In a similar vein many of Europe’s sick were treated in places not called hospital. In France, for example, more patients were admitted to hospices than hôpitaux. Similar in heritage and function to the English poor law infirmary, the hospice cared for a wide range of patients unable to care for themselves. In the German speaking world the central health care institution was the krankenhaus or literally sick house with the word hospital rarely used. In the early twentieth century the word clinic was increasingly adopted. Originating in France, it was taken up enthusiastically by US institutions – most famously the Mayo Clinic – and returned to Europe where it was usually associated with a specific, but potentially self governing, specialist part of a hospital. In Lille the Regional Hospital Centre initially opened in 1953 grew by adding more and more clinics based on the original Calmette tuberculosis clinic.

Mayo Clinic - 1927-79

The First Mayo Clinic in Rochester, 1914. 

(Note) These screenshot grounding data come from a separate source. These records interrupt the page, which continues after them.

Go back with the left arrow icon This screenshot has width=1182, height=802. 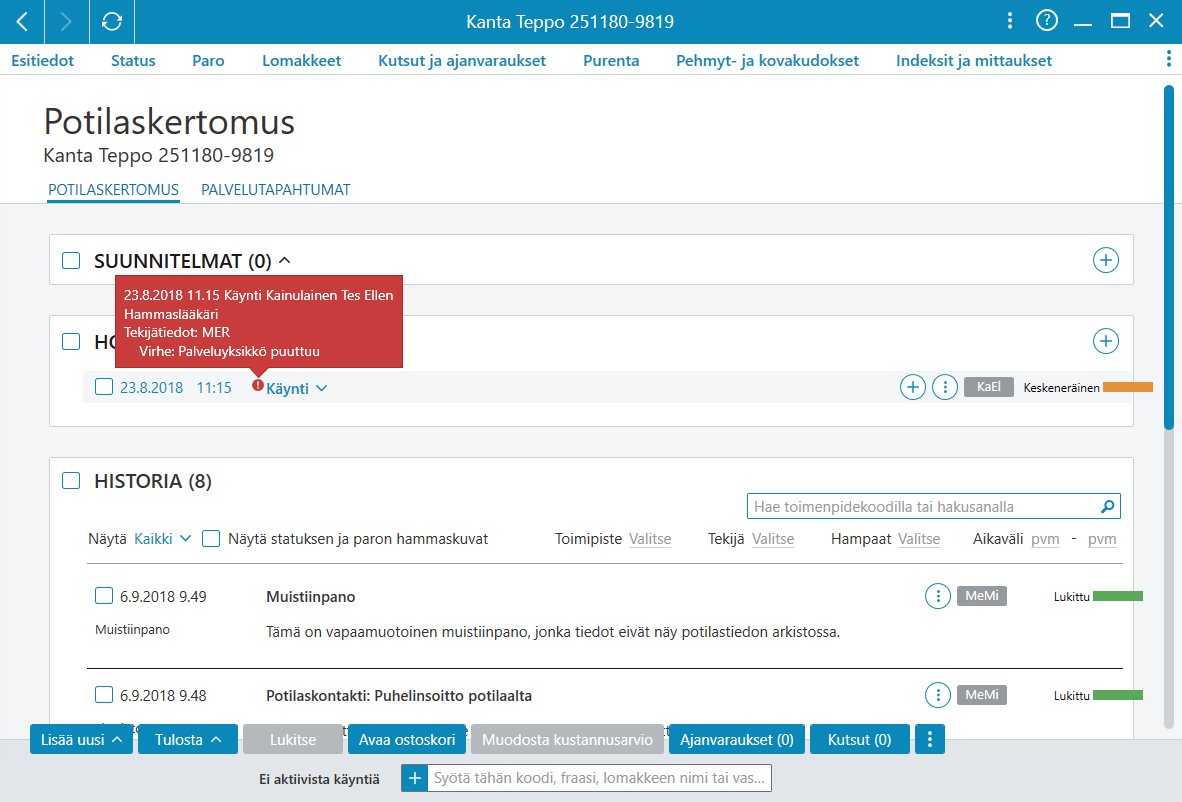point(23,22)
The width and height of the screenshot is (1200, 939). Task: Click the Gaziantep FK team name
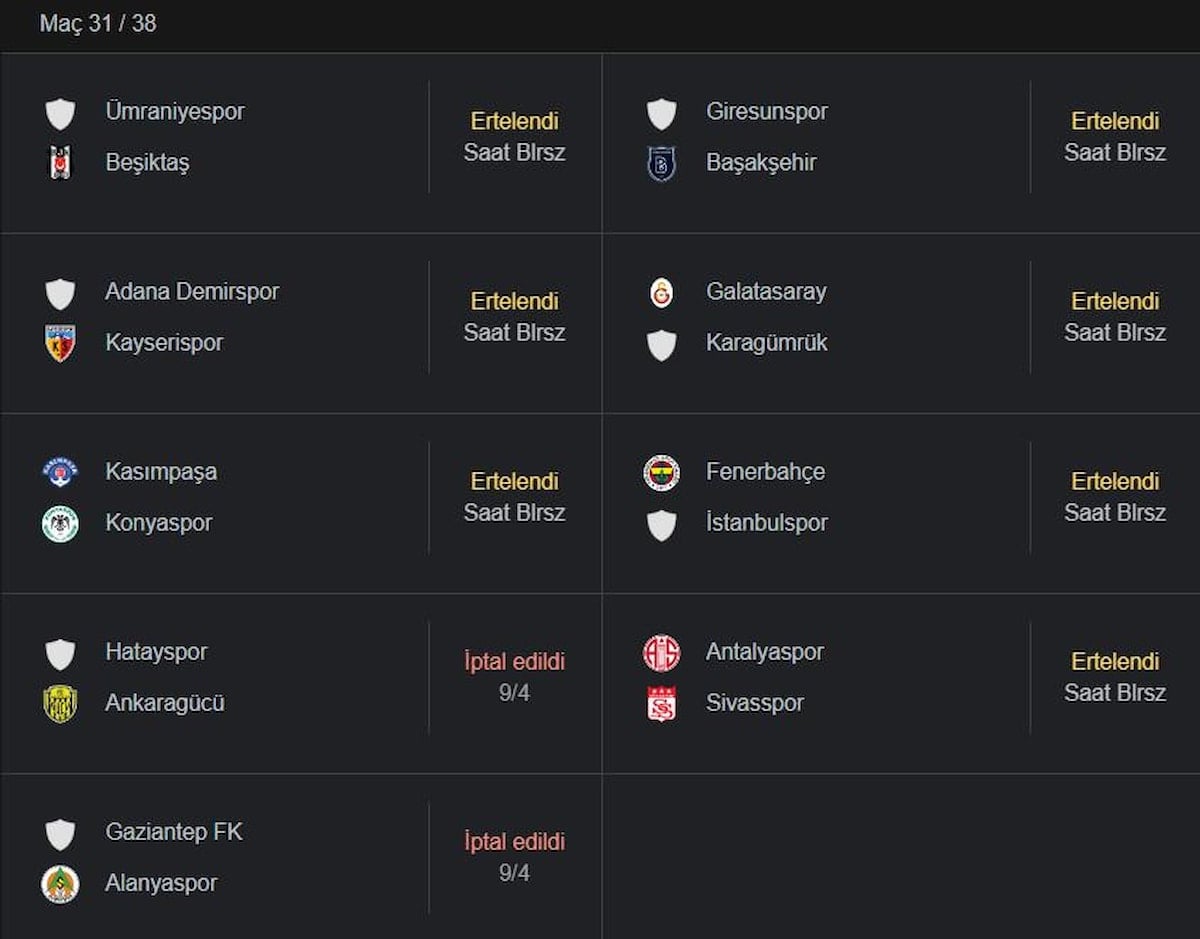tap(174, 831)
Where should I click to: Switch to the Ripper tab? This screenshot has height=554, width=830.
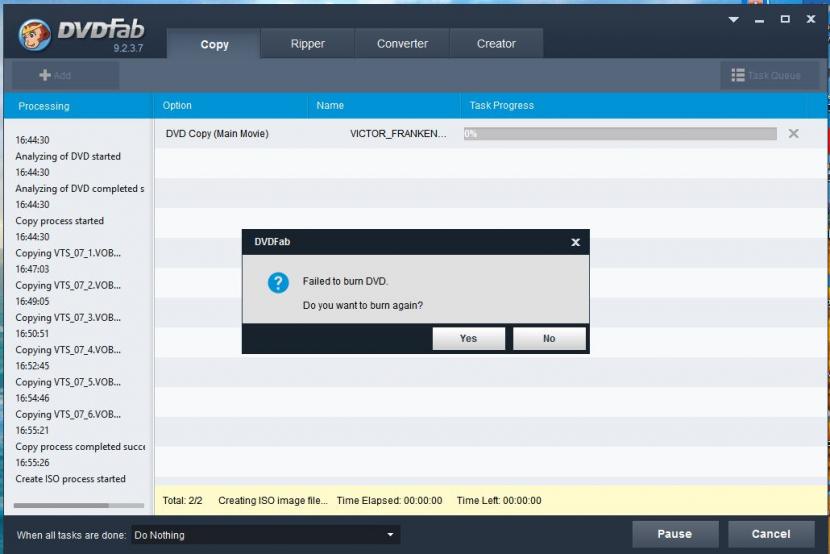[x=307, y=44]
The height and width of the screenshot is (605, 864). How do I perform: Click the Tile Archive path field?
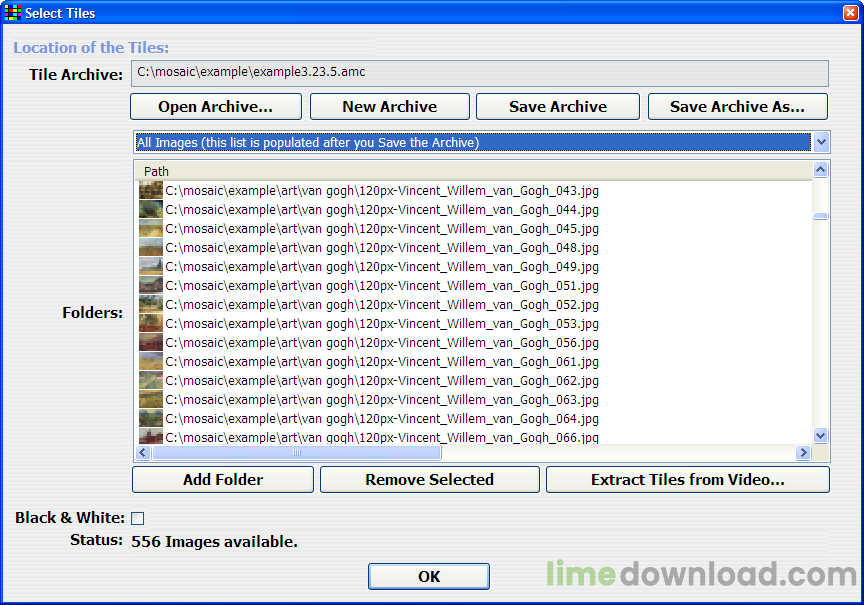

The nineteenth century also saw the rise of the sanatorium, an environment where care and cure were mixed. Predominantly associated with tuberculosis treatment and often located in remote spots with plenty of fresh air and sunlight, the sanatorium attempted to sit outside the conventions of institutional medicine. The word was also used for convalescent homes, especially for the worn out wealthy! In the British context the latter category of patients were also to be found in the obliquely named nursing homes. Here the suggestion is of care not cure, yet many of these places were run by leading physicians and surgeons who successfully treated a significant proportion of the middle and upper classes in often impressive surroundings.


However, the most interesting of the health care institutions to eschew the name hospital is the asylum. The word derives from place of refuge and was used widely in the nineteenth century for a range of caring institutions. However, it became most closely associated with the care and treatment of mental health conditions. It was in vogue from the early nineteenth century until the early-twentieth century when changes in treatment regimes brought these institutions more into line with the curative practices of the general hospital. Thus in the 1920s the Royal Edinburgh Asylum was renamed the Royal Edinburgh Hospital for Mental and Nervous Disorders, but in most cases the name asylum remained.

Wakefield PLA

Wakefield Pauper Lunatic Asylum, later renamed Stanley Royd Hospital

Thus, a sick person could end up in an institution for the delivery of medical care or cure that may or may not have been called a hospital. Out of the confusion of the eighteenth century different names came to represent different functions – hospital for the acute and the curative, infirmaries and hospices for the long term sick or frail, asylum for those with mental health conditions, sanatoria for long term recovery, especially from TB, nursing homes for the wealthy, and clinics for the latest therapies. Yet some of the old words have stuck, leaving us to wonder why Scotland’s newest hospital is an infirmary?


{It looks like this series may run and run – Like Purnell’s History of the Second World War!]